ABOUT THIS EXERCISE:
Please quote exactly the lines below from the line containing "The image size is (924, 577)." to the line containing "1568x743 pixels.", both lines included, and nothing else.

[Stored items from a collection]
----

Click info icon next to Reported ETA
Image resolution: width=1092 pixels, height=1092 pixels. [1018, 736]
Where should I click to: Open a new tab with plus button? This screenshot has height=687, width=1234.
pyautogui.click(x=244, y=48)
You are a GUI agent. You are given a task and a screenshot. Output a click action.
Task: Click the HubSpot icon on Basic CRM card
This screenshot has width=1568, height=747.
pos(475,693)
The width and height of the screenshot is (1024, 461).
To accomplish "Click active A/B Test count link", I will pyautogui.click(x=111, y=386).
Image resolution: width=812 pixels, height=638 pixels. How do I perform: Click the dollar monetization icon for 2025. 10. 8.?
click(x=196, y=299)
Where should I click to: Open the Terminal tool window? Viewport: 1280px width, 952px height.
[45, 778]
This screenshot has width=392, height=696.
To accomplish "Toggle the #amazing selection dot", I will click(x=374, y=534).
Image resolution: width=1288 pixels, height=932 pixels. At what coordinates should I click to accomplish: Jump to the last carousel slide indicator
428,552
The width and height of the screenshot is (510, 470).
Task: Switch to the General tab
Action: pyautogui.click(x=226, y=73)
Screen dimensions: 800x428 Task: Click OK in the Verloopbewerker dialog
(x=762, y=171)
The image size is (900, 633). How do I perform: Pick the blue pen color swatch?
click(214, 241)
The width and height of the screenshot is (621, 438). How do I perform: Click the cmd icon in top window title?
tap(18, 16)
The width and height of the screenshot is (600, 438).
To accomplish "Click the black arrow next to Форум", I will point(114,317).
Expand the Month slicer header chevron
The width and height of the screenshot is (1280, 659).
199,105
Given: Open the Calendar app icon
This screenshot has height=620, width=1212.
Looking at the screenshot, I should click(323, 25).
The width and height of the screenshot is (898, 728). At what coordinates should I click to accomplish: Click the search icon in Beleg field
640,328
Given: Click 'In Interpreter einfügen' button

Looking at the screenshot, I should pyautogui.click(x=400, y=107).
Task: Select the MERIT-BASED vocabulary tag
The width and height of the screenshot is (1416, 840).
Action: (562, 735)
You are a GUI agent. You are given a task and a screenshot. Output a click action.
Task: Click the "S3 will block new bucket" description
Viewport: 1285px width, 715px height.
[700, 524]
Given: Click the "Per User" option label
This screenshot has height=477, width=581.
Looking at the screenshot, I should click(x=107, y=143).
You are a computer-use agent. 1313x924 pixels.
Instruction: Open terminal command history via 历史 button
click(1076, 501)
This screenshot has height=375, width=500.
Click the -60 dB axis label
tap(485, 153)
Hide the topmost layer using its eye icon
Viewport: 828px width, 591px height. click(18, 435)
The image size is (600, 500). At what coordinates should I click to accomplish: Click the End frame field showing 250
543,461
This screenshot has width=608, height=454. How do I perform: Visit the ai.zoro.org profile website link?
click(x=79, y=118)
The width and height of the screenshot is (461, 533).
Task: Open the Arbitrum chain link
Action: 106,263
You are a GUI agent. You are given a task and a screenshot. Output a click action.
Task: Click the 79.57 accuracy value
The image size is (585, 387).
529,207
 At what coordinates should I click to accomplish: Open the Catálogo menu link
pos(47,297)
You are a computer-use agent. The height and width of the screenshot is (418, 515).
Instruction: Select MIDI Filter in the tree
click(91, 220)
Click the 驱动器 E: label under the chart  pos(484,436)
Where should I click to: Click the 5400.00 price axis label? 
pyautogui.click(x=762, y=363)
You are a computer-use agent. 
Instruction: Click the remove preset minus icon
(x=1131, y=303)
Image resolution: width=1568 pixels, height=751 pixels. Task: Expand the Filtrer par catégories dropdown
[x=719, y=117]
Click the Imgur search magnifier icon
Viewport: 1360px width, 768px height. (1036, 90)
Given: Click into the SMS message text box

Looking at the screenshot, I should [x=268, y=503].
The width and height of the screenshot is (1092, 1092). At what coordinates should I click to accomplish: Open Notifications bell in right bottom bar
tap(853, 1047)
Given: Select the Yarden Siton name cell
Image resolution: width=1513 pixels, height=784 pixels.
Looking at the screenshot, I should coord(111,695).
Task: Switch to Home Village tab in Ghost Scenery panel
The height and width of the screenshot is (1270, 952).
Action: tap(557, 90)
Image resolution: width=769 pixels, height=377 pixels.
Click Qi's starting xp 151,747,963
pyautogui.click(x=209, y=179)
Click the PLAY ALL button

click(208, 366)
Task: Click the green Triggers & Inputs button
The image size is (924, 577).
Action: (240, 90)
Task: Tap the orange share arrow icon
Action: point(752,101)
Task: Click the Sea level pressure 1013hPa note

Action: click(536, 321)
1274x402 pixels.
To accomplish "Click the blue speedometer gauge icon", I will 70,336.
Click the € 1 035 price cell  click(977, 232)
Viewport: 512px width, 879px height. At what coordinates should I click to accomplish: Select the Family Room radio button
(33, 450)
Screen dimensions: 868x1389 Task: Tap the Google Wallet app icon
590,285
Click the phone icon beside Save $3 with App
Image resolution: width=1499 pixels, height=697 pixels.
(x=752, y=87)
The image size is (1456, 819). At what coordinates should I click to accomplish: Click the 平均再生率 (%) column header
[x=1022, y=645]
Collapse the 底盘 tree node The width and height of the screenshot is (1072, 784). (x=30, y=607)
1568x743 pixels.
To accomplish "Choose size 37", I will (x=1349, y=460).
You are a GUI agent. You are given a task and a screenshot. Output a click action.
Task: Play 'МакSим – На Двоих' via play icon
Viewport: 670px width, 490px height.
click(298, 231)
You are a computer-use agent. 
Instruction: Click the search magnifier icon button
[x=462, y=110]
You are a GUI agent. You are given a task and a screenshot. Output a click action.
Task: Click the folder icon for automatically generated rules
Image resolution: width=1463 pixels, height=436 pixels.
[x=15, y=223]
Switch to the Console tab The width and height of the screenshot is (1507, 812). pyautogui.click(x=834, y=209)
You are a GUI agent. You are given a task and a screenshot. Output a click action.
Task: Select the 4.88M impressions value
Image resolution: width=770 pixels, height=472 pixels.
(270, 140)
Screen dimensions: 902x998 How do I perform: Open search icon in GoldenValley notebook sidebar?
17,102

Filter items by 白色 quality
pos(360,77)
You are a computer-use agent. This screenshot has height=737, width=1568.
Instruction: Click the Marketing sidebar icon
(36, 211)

----

SOLUTION TO THIS TASK:
The image size is (924, 577).
Action: (240, 90)
Task: Tap the orange share arrow icon
Action: point(752,101)
Task: Click the Sea level pressure 1013hPa note

Action: click(536, 321)
1274x402 pixels.
To accomplish "Click the blue speedometer gauge icon", I will 70,336.
Click the € 1 035 price cell  click(977, 232)
Viewport: 512px width, 879px height. At what coordinates should I click to accomplish: Select the Family Room radio button
(33, 450)
Screen dimensions: 868x1389 Task: Tap the Google Wallet app icon
590,285
Click the phone icon beside Save $3 with App
Image resolution: width=1499 pixels, height=697 pixels.
(x=752, y=87)
The image size is (1456, 819). At what coordinates should I click to accomplish: Click the 平均再生率 (%) column header
[x=1022, y=645]
Collapse the 底盘 tree node The width and height of the screenshot is (1072, 784). (x=30, y=607)
1568x743 pixels.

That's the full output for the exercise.